From Bain Capital Private Equity

Nutanix , Inc. announced that Bain Capital Private Equity will make an investment of $750 million in convertible senior notes to support the company’s growth initiatives.

Bain Capital Private Equity has deep technology investing experience and a strong track record of helping companies scale,” said Dheeraj Pandey, chairman, co-founder and CEO, Nutanix. “Bain Capital Private Equity’s investment represents a strong vote of confidence in our position as a leader in the HCI market and our profound culture of customer delight.”

Nutanix is executing on a compelling vision for a differentiated hybrid cloud platform that provides flexible environments and is easily paired with other cloud platforms,” commented David Humphrey, MD, Bain Capital Private Equity.

We look forward to working closely with the Board and the management team to build on Nutanix’s leadership position and realize its strong vision for the future,” added Max de Groen, MD, Bain Capital Private Equity.

In connection with the investment, Humphrey and de Groen will join the Nutanix board of directors following the close of the transaction, which is expected to occur in late September 2020.

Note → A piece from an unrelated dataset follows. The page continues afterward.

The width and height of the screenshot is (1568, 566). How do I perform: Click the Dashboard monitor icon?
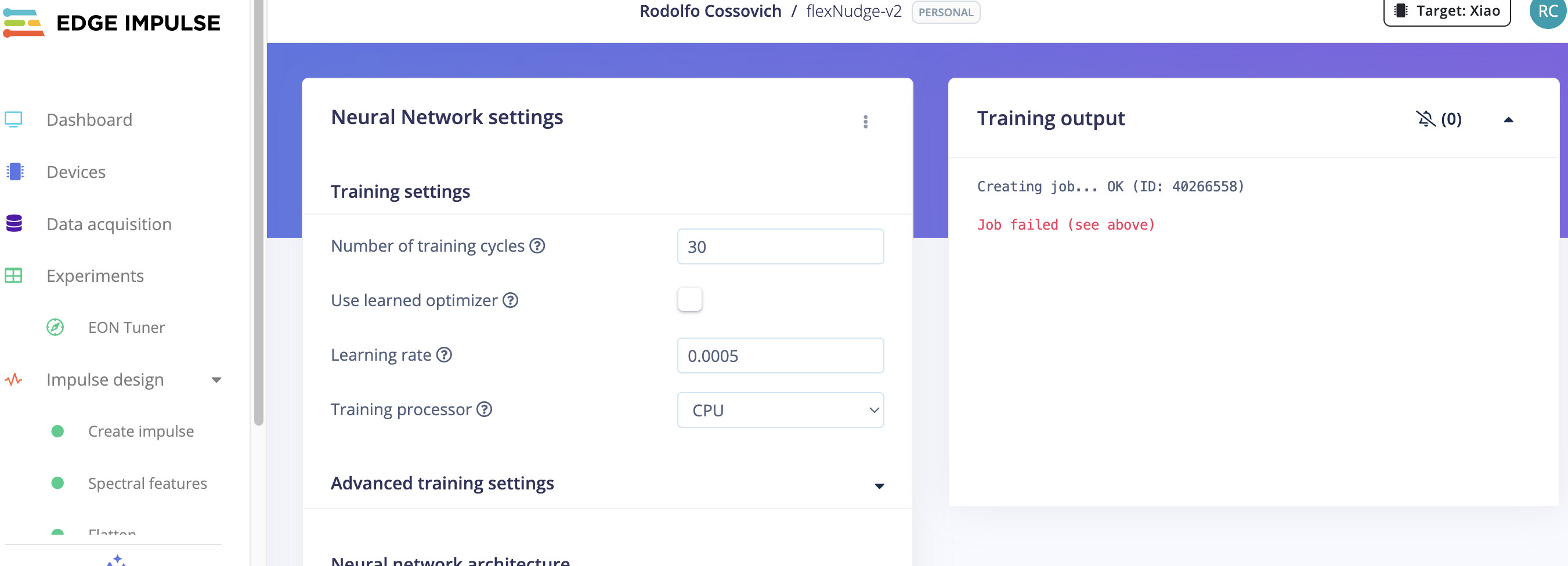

We are pleased to establish this partnership with Bain Capital Private Equity and look forward to the contributions Dave and Max will make as new board members to build on Nutanix’s success,” concluded Ravi Mhatre, lead independent director

Bain Capital Private Equity has experience in the technology sector, having made investments in a range of companies including Applied Systems, BMC Software, CentralSquare Technologies, Kioxia, NortonLifeLock Inc., Rocket Software, Symantec, Viewpoint Construction Software, Vertafore, Waystar, and Zelis.

Under the terms of the investment, it will purchase $750 million in aggregate principal amount convertible senior notes. The notes will have an initial conversion price of $27.75 per share of the company’s Class A common stock, subject to customary anti-dilution and other adjustments. The initial conversion price of $27.75 represents a 30.6% premium to Nutanix’s volume-weighted average price (VWAP) over the trailing 5 trading day period prior to Bain Capital Private Equity’s signing of the definitive agreement to acquire the notes.

In addition, at the 12-month anniversary of the original issuance of the notes, depending on the achievement of financial milestones, the conversion price may be subject to an additional, one-time adjustment, to an amount in the range of $25.25 to $27.75 per share.

The notes will mature on September 15, 2026, unless earlier repurchased, redeemed or converted. They bear 2.5% interest per year, with such interest to be paid in kind on notes held by Bain Capital Private Equity through an increase in the principal amount of the Notes.

In connection with this transaction, Nutanix’s board has authorized the repurchase of up to $125 million of its Class A common shares that are intended to offset the dilutive effect of any shares the company may issue to settle the potential conversion of the Notes.

Goldman Sachs & Co. LLC is serving as exclusive financial advisor to and sole placement agent for Nutanix.